Carney holds a Ph.D. degree in Asian art history from the University of Kansas and a master of philosophy degree in art history, with an emphasis in Oriental Art, also from KU, where she studied with Laurence Sickman, former director of the Nelson-Atkins Museum of Art, and Dr. Chu-tsing Li. She also earned a master’s degree in art history and a bachelor’s degree in anthropology from the University of Iowa in Iowa City.
She is a Fellow of the American Ceramic Society and an elected member of the International Academy of Ceramics in Switzerland. She has served as a Senior Fellow at the Smithsonian Institution’s National Museum of American Art and the Renwick Gallery and has received grants from the Tile Heritage Foundation and the Cumming Ceramic Research Foundation. She has curated numerous exhibitions, lectured widely and written 60 books, catalogs and journal articles. She has taught ceramic world history at Alfred and Ohio State University, among others.
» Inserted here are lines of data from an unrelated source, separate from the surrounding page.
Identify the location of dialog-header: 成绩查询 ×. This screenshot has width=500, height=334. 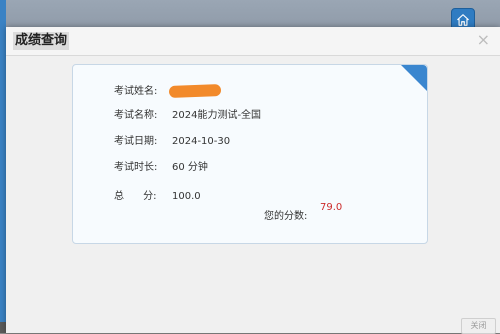
(253, 42).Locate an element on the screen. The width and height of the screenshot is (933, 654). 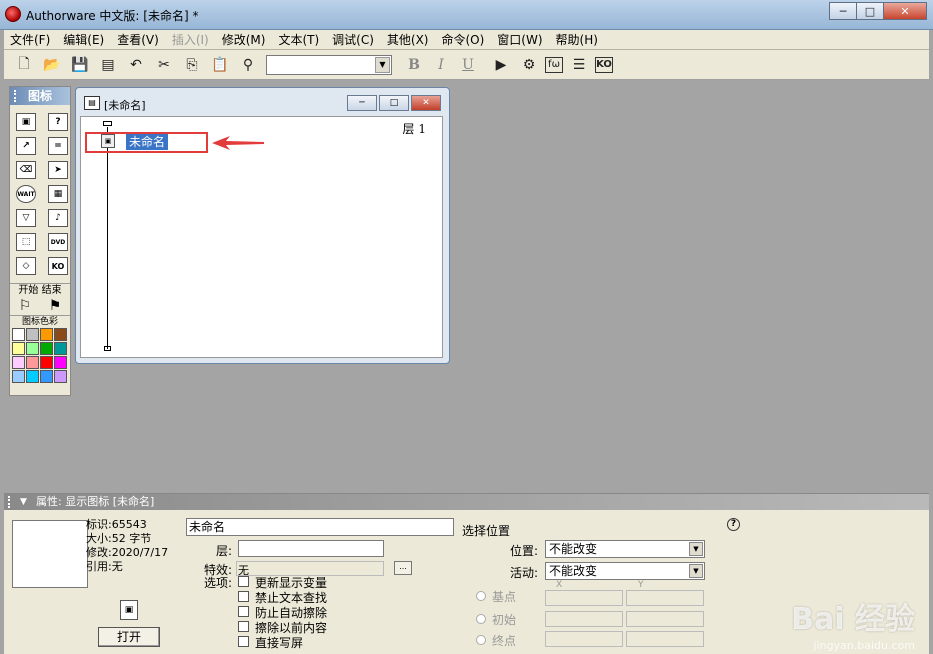
calculation-icon: = is located at coordinates (58, 146).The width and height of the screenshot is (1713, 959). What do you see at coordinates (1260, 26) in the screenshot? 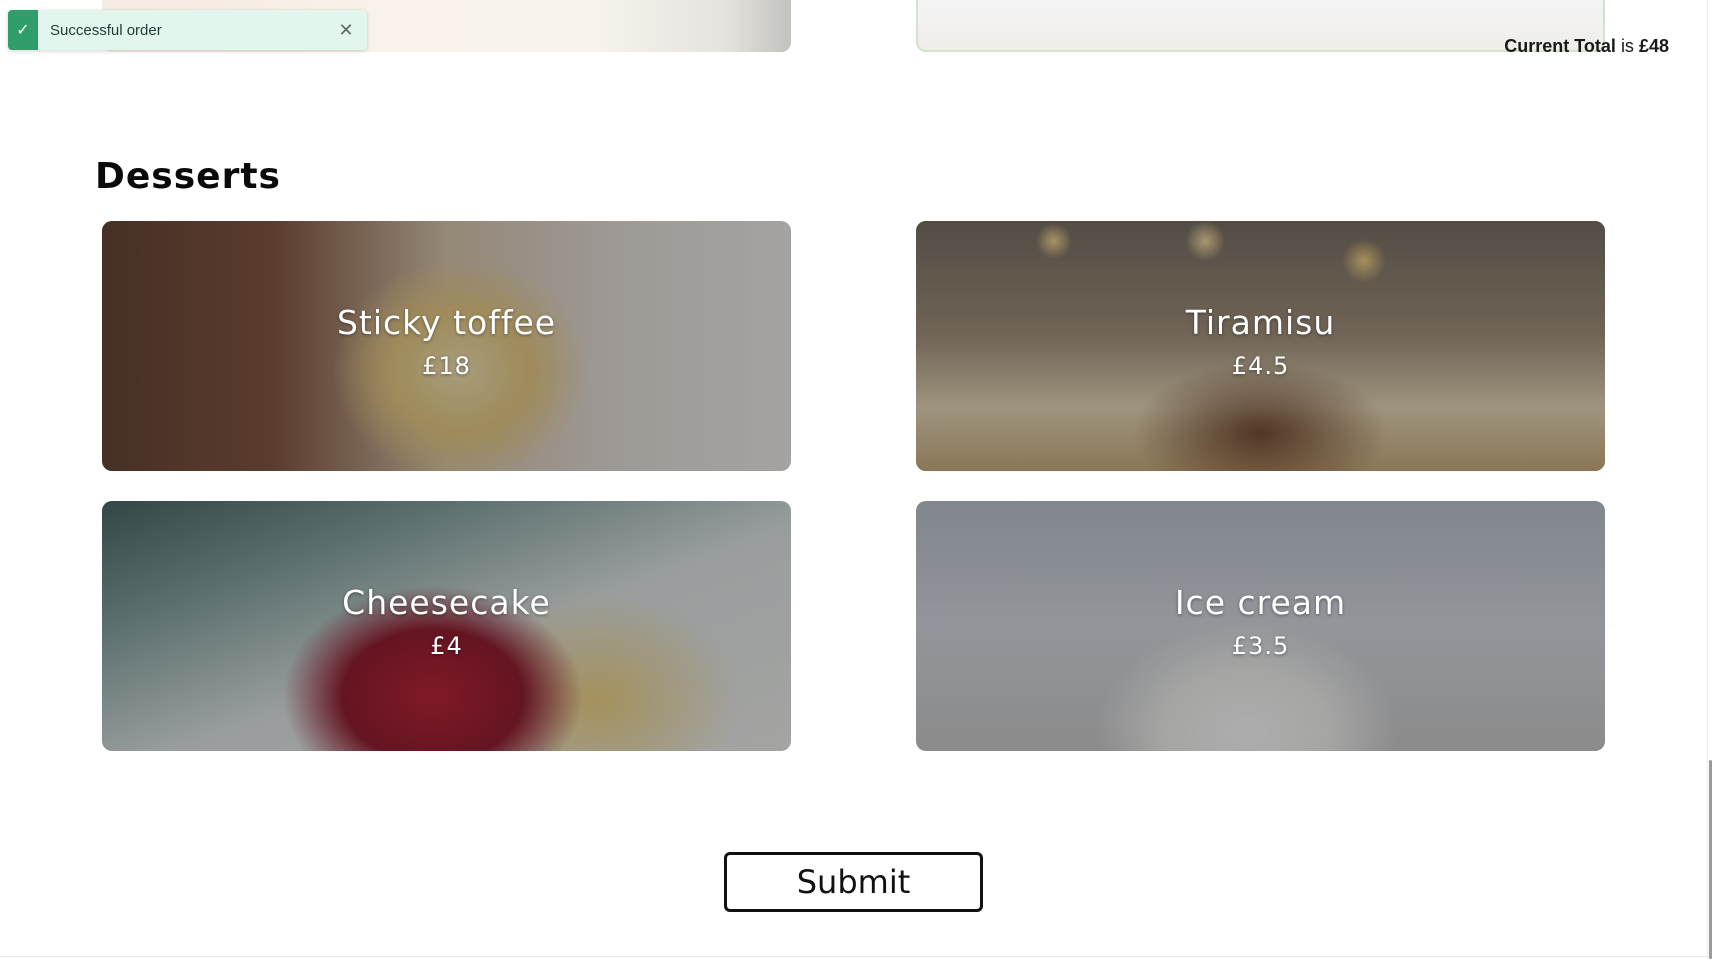
I see `menu-item-card-partial-selected` at bounding box center [1260, 26].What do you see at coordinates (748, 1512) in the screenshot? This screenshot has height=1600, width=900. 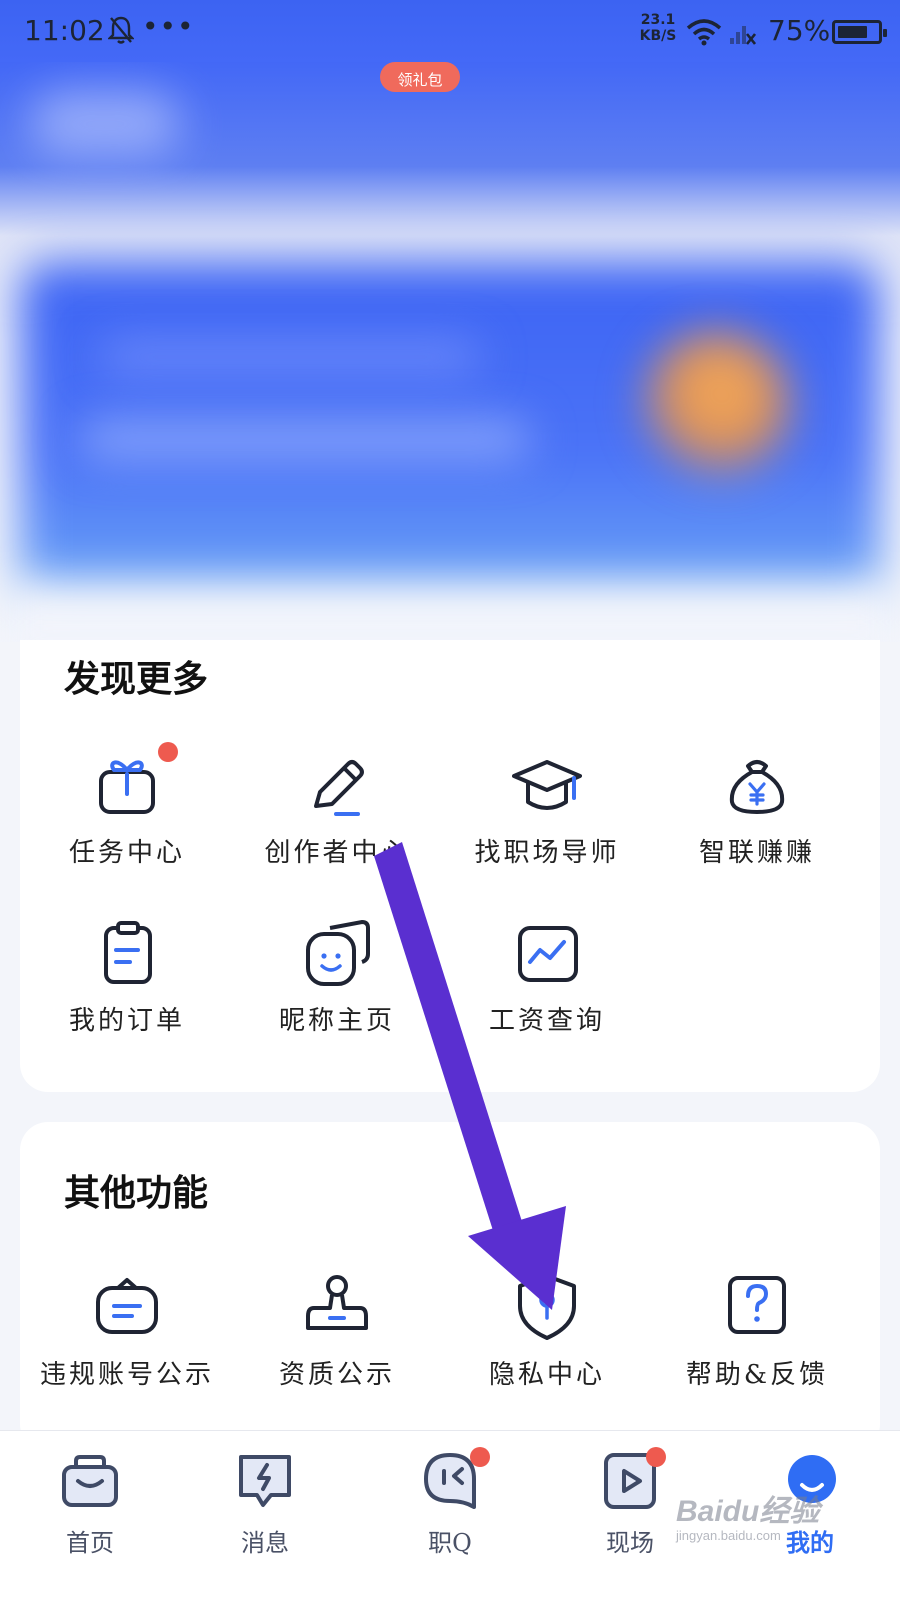 I see `watermark-main: Baidu经验` at bounding box center [748, 1512].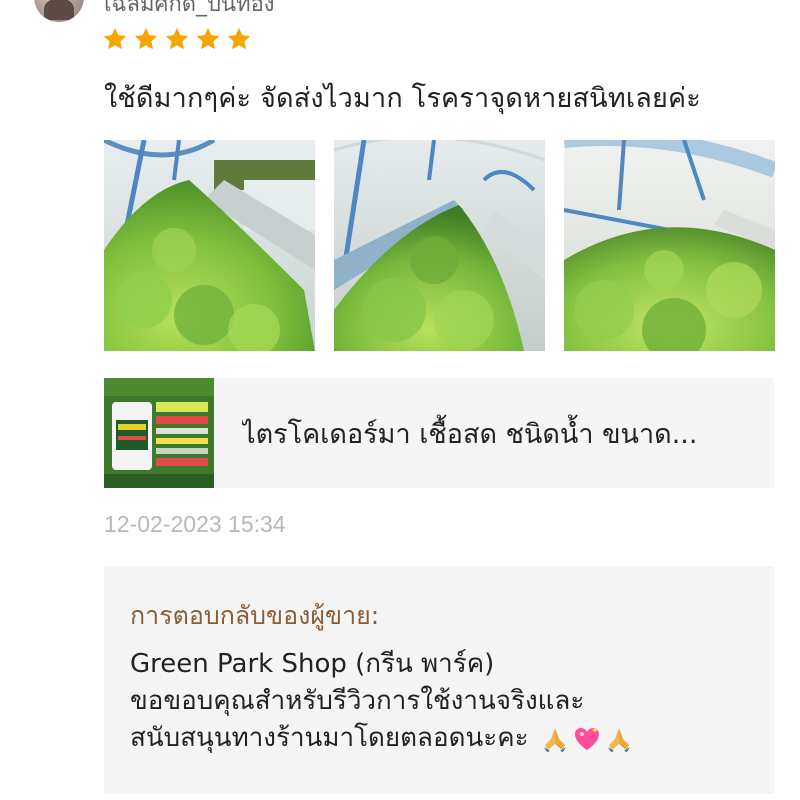 The image size is (800, 800). Describe the element at coordinates (195, 524) in the screenshot. I see `review-timestamp: 12-02-2023 15:34` at that location.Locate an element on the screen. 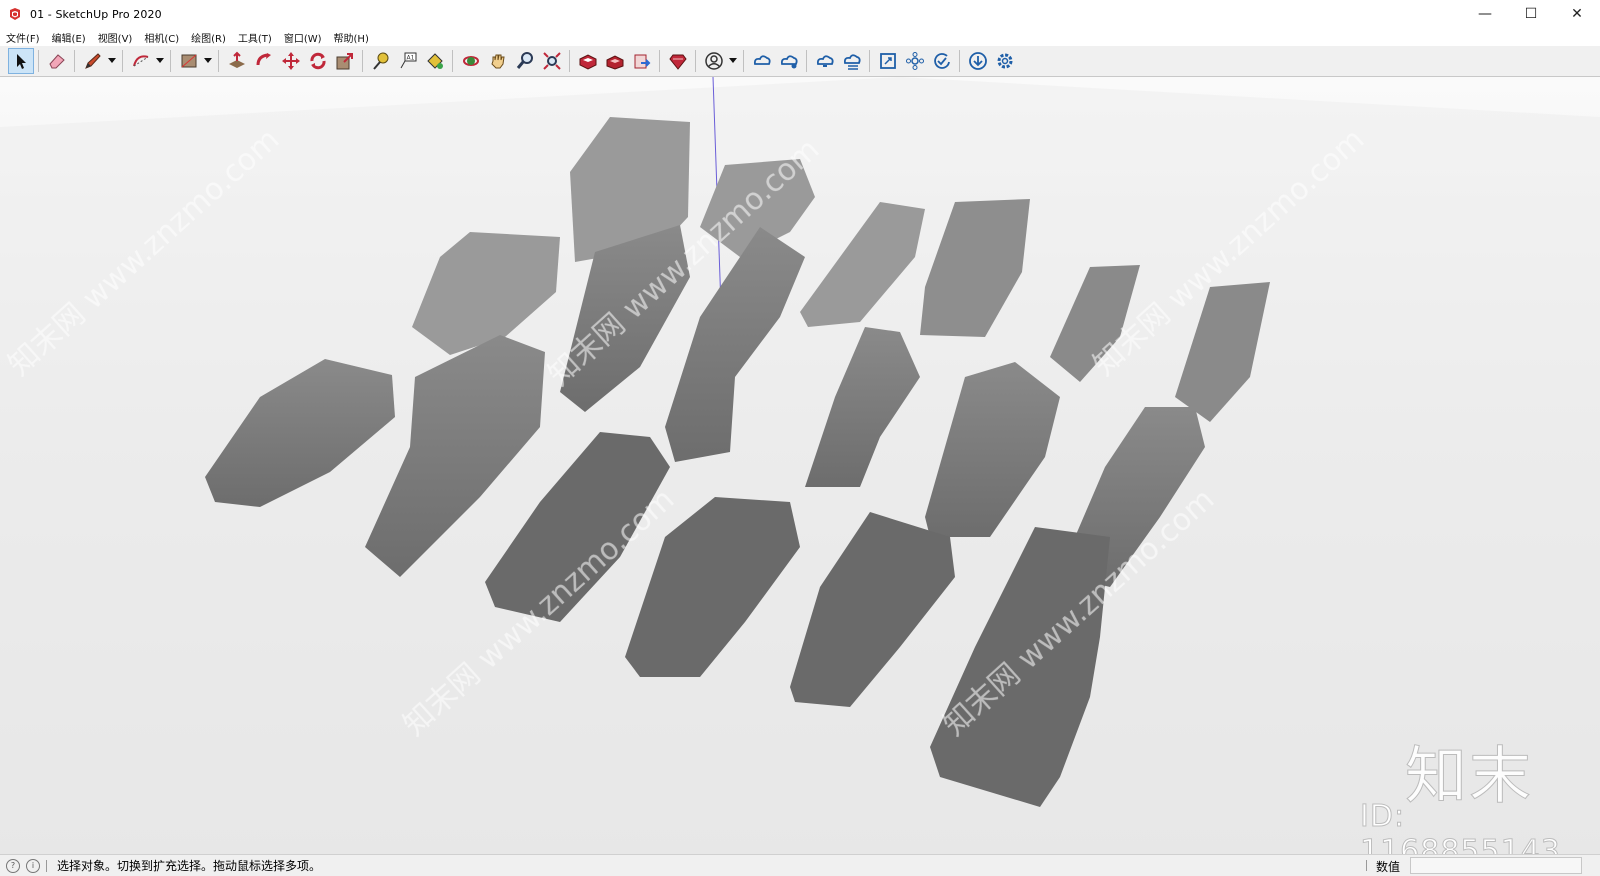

She recently completed the first book in 180 years on the topic of lithophanes (2008, Schiffer Publishing), and her most recently curated exhibition is “The Ironic Porcelain Fan,” featuring rare 19th century porcelain complexion fans and related hand screens, which will be on view May through October at the Blair Museum of Lithophanes.
About lithophanes
According to information published on the Blair Museum’s Web site, the Greek origin of the word “lithophane” means "light in stone" or to "appear in stone.” More from the Web site: “How beautifully this describes these porcelain castings which, in ambient light, seem only to be bumpy surfaces forming a vague picture and there is ‘really nothing to see,’ as Mr. Blair always said. But, when the ambient light is extinguished and the lithophane is back-lit, a beautiful, three-dimensional picture appears in incredible depth and detail. Popular in Europe in the mid-19th Century, lithophanes began their life as a thin sheet of beeswax. Artisans carved the pictures in the wax, a plaster-of-Paris mold was made from the wax carving and the porcelain slip was poured in this mold to dry. Removed from the mold, the porcelain was then fired. Where the picture is the lightest, the porcelain is very thin, and where it is darkest, the porcelain is very thick.”